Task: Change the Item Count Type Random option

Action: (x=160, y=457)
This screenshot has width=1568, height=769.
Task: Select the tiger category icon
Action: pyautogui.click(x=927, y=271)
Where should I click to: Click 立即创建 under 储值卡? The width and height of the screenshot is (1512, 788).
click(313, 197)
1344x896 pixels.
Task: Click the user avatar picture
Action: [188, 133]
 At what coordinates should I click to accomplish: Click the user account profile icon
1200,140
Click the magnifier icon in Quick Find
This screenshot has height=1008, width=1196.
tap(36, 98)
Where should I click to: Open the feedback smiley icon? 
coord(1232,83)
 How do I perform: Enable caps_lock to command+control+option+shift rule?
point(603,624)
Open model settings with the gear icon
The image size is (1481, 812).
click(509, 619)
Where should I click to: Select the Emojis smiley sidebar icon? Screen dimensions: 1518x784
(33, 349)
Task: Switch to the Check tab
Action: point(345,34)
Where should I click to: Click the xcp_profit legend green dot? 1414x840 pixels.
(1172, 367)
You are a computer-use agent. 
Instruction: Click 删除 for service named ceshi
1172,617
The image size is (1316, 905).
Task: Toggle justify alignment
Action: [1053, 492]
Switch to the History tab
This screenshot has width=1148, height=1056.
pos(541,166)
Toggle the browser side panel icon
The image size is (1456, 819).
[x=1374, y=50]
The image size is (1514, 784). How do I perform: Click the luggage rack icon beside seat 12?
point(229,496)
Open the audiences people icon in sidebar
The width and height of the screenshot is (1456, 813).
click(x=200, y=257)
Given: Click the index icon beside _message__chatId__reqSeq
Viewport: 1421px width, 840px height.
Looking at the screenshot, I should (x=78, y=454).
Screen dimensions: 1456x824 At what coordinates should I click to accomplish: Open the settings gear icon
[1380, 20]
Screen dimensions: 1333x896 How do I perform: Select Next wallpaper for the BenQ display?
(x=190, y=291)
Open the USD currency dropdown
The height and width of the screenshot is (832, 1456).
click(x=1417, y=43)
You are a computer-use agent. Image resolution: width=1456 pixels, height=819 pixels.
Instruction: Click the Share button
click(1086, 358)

§ **Problem requirements**:
In the material above, find the lines that contain "agent" and show them.

§ **Exercise result**:
You are a computer-use agent. 
You are a computer-use agent. Image resolution: width=1456 pixels, height=819 pixels.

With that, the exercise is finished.